What is the number of lines in the data below that contain "settings"? Answer with that number and no other words.

RAW DATA START

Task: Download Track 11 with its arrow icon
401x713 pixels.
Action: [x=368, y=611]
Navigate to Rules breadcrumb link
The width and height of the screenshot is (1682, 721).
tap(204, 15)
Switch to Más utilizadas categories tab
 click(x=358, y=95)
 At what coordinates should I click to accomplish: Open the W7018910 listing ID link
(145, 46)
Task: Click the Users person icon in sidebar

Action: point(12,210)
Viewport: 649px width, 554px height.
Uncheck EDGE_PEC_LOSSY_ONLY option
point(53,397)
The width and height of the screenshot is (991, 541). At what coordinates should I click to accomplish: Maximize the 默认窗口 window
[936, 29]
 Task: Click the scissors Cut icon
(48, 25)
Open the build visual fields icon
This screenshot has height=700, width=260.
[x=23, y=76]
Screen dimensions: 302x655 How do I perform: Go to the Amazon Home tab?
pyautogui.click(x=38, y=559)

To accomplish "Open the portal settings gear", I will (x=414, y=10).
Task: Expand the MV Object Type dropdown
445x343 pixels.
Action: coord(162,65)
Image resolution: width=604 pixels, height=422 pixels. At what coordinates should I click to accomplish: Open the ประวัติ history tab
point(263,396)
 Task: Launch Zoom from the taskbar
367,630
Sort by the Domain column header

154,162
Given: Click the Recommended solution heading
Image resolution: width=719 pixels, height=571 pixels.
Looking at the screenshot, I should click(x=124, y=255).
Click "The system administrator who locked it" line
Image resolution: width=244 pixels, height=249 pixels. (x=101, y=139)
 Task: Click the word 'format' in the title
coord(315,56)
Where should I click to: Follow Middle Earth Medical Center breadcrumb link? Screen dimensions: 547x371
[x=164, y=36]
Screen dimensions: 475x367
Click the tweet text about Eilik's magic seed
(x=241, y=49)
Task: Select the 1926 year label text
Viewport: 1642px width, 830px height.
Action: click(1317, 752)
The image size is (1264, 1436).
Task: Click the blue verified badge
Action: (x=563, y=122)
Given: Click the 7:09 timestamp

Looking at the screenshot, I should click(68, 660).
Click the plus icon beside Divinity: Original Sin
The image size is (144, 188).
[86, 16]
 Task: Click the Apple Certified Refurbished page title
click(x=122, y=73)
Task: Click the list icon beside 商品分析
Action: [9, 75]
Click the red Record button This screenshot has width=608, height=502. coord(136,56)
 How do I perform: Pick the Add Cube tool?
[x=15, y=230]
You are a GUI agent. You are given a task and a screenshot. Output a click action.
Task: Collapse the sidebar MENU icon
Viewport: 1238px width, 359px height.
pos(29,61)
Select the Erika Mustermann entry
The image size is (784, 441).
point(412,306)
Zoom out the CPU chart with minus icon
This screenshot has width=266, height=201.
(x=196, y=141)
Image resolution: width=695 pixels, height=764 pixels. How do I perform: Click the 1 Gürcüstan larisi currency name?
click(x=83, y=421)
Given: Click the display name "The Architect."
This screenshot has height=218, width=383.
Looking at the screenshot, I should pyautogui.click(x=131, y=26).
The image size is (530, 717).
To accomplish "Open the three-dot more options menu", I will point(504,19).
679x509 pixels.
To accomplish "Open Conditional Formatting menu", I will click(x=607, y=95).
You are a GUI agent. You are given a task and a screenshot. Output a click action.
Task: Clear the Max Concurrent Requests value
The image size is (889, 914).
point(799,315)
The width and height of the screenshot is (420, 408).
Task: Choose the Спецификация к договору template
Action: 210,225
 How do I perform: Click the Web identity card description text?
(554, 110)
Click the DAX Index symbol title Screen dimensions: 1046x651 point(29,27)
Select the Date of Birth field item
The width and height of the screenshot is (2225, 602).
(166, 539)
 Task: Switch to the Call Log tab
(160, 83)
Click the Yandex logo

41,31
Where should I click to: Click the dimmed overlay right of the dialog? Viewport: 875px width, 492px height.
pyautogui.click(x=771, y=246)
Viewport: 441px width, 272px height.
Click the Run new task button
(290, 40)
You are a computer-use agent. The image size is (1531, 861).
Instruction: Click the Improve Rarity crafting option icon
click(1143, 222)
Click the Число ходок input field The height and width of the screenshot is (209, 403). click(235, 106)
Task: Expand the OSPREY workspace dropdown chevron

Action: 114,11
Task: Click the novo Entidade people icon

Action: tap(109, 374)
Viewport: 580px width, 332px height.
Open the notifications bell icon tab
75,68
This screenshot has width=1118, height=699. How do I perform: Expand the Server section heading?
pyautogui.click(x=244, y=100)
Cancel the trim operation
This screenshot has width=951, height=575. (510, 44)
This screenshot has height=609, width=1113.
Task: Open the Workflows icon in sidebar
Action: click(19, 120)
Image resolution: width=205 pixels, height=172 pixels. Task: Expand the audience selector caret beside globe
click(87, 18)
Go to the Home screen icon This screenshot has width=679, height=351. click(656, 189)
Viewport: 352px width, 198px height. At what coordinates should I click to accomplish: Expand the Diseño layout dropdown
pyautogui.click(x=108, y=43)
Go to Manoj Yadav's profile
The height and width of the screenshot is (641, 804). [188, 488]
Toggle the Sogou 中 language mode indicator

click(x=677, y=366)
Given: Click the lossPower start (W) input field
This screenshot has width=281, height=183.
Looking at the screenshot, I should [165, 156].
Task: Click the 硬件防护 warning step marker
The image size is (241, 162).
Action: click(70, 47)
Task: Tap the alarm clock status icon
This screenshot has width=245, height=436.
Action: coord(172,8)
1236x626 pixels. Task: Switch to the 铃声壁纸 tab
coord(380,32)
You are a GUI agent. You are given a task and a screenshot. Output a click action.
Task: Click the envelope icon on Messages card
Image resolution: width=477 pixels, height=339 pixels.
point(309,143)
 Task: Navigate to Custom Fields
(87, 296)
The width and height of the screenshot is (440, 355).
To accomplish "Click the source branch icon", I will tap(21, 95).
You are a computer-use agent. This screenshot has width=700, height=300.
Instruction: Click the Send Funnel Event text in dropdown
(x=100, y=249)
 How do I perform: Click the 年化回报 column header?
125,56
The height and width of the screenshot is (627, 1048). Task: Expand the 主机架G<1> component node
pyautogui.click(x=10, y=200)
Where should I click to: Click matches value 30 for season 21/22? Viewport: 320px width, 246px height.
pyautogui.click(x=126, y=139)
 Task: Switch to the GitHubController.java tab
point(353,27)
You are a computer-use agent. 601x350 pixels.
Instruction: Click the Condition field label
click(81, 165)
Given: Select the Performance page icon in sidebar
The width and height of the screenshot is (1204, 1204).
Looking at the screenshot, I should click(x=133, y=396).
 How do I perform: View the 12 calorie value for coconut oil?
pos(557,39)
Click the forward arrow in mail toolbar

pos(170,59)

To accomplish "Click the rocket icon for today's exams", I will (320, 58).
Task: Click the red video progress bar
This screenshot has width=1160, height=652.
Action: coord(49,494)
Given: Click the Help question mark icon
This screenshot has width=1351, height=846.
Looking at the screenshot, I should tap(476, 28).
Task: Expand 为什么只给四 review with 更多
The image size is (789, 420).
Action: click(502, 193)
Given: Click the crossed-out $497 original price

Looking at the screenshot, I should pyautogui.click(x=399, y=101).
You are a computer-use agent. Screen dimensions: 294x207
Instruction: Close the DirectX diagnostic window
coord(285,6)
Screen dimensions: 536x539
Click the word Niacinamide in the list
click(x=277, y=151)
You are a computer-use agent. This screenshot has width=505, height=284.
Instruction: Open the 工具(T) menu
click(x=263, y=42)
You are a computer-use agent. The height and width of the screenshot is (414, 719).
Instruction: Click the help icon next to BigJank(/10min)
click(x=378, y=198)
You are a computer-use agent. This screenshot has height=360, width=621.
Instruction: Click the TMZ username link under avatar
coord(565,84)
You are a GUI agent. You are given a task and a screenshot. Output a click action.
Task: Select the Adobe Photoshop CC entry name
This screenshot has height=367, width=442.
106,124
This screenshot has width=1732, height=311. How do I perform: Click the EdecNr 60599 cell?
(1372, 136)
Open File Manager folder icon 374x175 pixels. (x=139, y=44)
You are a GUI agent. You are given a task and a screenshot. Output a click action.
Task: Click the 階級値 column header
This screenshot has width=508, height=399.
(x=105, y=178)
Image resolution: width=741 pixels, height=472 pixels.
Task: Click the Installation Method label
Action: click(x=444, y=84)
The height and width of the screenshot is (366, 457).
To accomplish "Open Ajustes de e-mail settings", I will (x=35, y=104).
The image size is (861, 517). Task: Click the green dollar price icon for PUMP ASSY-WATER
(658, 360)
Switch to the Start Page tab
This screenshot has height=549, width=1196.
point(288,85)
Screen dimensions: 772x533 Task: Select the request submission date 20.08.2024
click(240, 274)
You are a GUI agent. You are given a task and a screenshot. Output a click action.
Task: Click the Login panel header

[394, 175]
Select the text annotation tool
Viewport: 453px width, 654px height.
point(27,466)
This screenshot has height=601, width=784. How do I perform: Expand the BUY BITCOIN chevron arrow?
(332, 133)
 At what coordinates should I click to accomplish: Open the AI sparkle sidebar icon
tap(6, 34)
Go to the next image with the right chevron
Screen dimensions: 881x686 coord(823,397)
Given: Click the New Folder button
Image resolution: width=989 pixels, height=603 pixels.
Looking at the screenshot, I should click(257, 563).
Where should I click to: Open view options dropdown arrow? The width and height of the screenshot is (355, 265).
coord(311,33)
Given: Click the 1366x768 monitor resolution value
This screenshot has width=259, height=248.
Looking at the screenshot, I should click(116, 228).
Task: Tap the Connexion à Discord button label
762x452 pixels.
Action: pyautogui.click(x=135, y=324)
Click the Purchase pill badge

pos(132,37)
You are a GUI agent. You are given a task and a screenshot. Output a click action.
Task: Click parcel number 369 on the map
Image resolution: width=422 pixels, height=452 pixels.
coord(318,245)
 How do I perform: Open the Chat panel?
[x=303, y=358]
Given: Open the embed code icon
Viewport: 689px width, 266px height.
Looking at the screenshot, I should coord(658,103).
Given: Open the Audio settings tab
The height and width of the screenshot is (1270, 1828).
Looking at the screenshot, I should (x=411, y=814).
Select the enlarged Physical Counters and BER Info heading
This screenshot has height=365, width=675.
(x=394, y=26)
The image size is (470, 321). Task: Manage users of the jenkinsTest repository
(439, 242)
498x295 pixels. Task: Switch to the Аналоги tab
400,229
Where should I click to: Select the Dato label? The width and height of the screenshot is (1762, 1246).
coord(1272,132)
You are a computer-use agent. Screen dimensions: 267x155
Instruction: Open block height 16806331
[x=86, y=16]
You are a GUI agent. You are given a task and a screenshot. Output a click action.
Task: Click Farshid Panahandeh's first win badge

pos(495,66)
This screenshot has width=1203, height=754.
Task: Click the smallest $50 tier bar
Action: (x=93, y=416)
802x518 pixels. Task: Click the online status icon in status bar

RAW DATA END

**TASK OUTPUT**
3